In O’Brien’s production, there is no show beyond the dances. They are the intricate and entertaining meat that makes 11th Hour’s “Altar Boyz” worthwhile and allow it to be fun. All strong memories of the show tie back to Reyes. In his opening number, the choreographer shows his humor when he has the boys go into a crucifixion pose. In all ways, he supplies the sass and physicality that spark enjoyment. Reyes’s visual and choreographic jokes are better than del Aguila’s verbal ones. Laughs based on dialogue or lyrics are hard to come by. Hoyak has a good moment when it looks as if he’s going to end a song about abstinence (“Something About You”) with a comment about masturbation but pauses cannily after “master” and goes on to finish the line, “master of my own fate.” There’s a knowing chortle when one character mentions “evolution,” and the other shush him and say, in a fake comic panic, he should never utter that word.

O’Brien’s cast works hard. Just keeping track of all of Reyes’s dance moves and surviving some of them without collapsing is an achievement. They are also amiable. Each performer is likeable and gives 100 percent as directed. There just seems to be no meat on “Altar Boyz’s” bones. By not establishing strong individual presences beyond the jokey stereotypes, no one but Hager has a a fair chance of making his character matter. That’s a shame because “Altar Boyz,” tissue thin and jerry-rigged as it is, could have some heart if we are made to care about the young men we see in front of us. That doesn’t happen. You understand Luke, Mark, Matthew, and Abraham and functionary characters but never as functioning people.

Hager’s material, especially his spoiled birthday scene, gives him more opportunity to build a solid character. Even before he receives his sad news, Juan, as played by Hager, breaks apart from the ensemble.

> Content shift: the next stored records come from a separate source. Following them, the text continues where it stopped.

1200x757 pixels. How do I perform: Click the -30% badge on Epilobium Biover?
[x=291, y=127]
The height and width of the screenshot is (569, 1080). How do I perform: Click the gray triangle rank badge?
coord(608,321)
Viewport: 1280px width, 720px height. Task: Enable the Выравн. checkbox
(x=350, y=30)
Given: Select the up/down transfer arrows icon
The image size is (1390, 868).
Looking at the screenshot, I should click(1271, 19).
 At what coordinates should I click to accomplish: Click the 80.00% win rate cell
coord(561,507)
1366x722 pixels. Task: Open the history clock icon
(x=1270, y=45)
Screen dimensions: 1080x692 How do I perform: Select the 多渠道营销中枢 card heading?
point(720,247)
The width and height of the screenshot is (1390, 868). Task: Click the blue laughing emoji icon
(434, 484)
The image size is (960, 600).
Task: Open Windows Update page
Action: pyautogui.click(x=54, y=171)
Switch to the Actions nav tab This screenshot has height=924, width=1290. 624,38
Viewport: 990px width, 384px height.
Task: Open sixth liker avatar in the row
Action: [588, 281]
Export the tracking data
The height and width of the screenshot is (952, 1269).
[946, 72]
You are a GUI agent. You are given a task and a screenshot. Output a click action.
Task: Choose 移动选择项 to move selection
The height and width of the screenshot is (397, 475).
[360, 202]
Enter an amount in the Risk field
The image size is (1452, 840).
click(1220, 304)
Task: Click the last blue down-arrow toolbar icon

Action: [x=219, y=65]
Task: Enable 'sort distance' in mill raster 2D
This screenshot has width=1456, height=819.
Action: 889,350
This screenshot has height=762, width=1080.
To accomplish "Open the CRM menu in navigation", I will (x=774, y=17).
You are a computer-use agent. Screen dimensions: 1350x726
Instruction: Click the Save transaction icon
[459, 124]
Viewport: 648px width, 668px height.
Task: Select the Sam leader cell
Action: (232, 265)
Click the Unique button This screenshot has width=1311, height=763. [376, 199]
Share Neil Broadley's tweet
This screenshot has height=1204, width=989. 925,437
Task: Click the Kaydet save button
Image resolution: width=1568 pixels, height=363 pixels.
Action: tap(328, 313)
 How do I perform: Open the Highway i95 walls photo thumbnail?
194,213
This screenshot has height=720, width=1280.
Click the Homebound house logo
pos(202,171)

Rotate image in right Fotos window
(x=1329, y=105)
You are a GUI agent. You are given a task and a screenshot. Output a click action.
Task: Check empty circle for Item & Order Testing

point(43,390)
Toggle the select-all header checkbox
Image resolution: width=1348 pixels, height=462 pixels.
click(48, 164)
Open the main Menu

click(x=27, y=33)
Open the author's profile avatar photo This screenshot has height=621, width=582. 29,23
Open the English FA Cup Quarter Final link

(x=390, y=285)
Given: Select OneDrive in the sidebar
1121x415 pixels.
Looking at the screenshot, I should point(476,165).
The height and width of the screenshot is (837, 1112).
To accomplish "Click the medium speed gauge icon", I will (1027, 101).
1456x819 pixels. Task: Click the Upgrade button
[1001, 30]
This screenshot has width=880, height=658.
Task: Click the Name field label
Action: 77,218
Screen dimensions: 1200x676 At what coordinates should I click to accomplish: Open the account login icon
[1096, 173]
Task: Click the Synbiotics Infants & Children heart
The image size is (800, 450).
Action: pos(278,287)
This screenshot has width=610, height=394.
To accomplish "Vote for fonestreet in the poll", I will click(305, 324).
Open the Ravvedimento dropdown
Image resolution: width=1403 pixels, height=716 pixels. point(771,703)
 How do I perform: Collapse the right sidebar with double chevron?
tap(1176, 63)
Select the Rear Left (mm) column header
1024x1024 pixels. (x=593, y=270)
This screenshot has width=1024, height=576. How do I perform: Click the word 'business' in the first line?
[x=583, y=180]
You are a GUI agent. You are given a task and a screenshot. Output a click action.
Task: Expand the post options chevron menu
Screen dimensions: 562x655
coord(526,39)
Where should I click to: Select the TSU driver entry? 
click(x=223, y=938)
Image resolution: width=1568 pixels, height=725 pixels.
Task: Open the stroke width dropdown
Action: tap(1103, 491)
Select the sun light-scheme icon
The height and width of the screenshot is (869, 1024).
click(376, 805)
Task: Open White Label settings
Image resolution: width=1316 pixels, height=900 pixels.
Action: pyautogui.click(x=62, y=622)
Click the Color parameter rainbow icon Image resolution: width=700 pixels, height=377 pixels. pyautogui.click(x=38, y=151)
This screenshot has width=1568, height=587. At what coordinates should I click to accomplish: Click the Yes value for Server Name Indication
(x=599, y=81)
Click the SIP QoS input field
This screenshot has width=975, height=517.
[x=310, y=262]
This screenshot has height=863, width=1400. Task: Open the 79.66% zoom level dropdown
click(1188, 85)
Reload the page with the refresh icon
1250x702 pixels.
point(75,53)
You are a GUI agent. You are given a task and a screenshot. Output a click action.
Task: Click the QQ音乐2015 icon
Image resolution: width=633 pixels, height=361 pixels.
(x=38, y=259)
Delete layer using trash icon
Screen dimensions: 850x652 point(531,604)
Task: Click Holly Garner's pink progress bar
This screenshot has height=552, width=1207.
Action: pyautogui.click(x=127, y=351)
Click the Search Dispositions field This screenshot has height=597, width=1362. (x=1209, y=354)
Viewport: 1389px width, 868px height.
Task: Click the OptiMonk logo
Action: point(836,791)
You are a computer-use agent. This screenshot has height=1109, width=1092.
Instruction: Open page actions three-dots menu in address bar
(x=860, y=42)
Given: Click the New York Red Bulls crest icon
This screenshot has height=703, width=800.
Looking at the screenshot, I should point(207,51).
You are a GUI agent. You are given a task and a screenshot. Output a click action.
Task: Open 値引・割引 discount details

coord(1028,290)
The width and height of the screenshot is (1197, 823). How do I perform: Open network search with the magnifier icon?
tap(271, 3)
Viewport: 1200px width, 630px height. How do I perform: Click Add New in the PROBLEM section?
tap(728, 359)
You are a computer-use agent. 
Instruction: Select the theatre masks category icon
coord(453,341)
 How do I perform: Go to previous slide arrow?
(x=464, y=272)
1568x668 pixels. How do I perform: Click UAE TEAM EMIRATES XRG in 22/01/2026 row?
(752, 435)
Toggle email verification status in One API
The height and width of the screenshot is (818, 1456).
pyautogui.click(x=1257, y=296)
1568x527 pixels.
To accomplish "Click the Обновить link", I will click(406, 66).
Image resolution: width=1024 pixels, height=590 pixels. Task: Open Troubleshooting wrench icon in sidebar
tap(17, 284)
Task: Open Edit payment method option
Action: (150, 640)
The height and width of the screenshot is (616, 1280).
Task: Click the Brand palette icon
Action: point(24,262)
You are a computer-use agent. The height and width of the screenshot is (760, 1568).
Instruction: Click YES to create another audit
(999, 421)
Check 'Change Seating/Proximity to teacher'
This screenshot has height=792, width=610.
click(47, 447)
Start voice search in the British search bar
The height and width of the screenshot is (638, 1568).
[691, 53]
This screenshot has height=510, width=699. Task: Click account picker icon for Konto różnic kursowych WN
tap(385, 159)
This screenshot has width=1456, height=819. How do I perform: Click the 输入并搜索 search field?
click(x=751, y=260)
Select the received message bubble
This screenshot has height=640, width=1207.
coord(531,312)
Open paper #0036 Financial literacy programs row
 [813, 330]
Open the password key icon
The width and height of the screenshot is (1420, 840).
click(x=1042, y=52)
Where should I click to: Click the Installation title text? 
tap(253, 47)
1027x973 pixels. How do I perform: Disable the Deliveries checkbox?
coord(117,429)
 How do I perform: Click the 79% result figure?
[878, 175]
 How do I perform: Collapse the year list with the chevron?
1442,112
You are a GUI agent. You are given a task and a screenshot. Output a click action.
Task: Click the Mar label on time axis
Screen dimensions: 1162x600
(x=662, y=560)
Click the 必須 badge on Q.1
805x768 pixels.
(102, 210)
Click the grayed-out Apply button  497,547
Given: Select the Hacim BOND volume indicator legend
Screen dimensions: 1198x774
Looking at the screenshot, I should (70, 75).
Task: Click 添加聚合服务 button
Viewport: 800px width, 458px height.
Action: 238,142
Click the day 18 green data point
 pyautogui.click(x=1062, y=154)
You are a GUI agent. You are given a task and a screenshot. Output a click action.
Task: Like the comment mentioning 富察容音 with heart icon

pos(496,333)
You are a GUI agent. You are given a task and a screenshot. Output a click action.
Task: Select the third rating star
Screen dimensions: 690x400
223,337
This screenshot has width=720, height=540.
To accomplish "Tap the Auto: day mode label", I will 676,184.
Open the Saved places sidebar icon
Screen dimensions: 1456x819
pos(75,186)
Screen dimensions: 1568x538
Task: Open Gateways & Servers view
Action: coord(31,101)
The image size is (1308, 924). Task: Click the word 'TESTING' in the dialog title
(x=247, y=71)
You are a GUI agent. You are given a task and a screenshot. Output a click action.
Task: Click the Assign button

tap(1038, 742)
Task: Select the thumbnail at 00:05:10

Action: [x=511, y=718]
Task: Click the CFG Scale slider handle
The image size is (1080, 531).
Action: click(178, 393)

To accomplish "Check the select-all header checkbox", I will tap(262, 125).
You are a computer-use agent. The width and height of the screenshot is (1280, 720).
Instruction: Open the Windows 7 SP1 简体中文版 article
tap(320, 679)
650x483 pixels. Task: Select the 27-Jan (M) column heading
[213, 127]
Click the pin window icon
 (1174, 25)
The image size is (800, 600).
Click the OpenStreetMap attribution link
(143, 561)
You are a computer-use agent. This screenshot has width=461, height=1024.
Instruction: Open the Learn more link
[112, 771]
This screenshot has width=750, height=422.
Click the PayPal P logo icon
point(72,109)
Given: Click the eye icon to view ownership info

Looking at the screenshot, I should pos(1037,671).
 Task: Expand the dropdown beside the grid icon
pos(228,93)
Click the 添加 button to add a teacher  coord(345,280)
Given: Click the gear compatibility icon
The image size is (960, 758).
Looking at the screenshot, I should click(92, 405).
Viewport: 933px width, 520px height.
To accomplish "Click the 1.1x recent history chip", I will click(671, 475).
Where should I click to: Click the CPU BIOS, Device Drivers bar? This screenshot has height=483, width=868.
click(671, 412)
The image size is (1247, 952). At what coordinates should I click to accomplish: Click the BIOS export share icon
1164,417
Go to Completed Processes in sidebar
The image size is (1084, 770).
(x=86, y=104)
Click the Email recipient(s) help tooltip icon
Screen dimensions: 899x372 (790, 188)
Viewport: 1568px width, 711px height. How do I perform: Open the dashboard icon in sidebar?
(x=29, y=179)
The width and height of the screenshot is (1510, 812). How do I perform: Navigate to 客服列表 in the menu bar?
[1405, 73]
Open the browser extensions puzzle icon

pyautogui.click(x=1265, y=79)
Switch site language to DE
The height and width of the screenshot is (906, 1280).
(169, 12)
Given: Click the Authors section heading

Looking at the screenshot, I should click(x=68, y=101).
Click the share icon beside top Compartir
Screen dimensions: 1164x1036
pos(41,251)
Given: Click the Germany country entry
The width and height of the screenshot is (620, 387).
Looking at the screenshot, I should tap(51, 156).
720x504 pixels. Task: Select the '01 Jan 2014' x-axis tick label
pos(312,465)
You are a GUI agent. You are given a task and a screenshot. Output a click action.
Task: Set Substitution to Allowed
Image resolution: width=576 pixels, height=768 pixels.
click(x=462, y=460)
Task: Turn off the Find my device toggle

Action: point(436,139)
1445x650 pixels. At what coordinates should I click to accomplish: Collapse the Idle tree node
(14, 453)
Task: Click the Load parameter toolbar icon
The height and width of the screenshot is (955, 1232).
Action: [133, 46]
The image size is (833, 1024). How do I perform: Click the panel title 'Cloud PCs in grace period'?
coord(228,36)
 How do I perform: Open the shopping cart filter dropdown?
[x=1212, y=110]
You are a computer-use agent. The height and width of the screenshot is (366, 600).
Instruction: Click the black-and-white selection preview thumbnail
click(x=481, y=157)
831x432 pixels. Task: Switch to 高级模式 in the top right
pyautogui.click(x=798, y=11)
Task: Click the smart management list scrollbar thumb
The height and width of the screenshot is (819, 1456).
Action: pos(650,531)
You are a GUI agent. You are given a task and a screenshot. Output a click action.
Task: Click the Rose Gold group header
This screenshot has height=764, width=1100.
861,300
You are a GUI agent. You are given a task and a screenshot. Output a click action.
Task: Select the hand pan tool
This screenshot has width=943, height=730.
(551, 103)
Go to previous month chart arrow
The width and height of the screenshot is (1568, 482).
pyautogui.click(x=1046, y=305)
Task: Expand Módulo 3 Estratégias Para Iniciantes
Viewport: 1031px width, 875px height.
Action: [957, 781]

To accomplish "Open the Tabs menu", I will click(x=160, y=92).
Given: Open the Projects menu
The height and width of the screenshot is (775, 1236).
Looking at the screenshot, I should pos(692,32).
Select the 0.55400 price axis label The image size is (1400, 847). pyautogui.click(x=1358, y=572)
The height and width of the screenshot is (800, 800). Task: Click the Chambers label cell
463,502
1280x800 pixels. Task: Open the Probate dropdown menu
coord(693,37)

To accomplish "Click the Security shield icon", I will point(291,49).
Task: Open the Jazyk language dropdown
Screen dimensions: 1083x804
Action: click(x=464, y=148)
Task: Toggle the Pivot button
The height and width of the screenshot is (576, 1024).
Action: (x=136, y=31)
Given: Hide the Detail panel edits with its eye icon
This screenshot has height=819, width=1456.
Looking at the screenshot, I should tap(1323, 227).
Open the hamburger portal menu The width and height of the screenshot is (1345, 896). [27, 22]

As I mentioned, the Spanish accent helps to differentiate him. But there’s something more. A spirit in the dance, a texture in line readings, and some injection of individual personality gives Hager an edge. He has more of a sparkle in his eye than his castmates. He isn’t playing a joke as much as portraying a character who is meant to be a joke. Hager exudes sincerity and dimension his castmates don’t strive to achieve.

That said, Adam Hoyek can be a flashy Matthew. Hoyek doesn’t show the stern leadership you might expect from Matthew, but he keeps things hopping and is an excellent centerpiece during some of Reyes’s more gymnastic and contortion-like numbers. You also believe Hoyek’s Matthew would come to Mark’s aid and ward off his tormentors.

Billy Kametz is cute when he talks about Luke’s lapses into crime and has good timing in delivering the word “exhaustion.” Nicholas Park has an affecting moment when he tells how Matthew acted as his avenging angel against the Episcopalians. Michael Linden is strong on vocals and can summon some ironic expressions as “the gefilte fish out of water,” Abraham.

John Bryant’s lighting design had a concertlike effect, especially when the stage went black and bright spotlights were trained on the audience. Maura Roche’s rainbow-lit steps, as in a Broadway revue, were a nice touch. Mark Valenzuela’s sound design was fine, but Valenzuela should come and work with the crew that controls sound on a daily basis, i.e. when Valenzuela isn’t present, to find the right volume level to make the cast audible and intelligible when they sing in ensemble. There is one instance of audience participation, but it only requires a chosen woman to sit on a chair and be serenaded, so the bit is not embarrassing or cloying.

“Altar Boyz,” produced by 11th Hour Theatre Company, runs through Sunday, June 1 at the Arts Bank, Broad and South Streets, in Philadelphia. Showtimes are 7 p.m. Thursday, 8 p.m. Friday and Saturday, and 3 p.m. Saturday and Sunday. No matinee is scheduled for Saturday, May 24. Tickets are $31 and can be obtained by calling 267-987-9865 or by going online to www.11thhourtheatrecompany.org.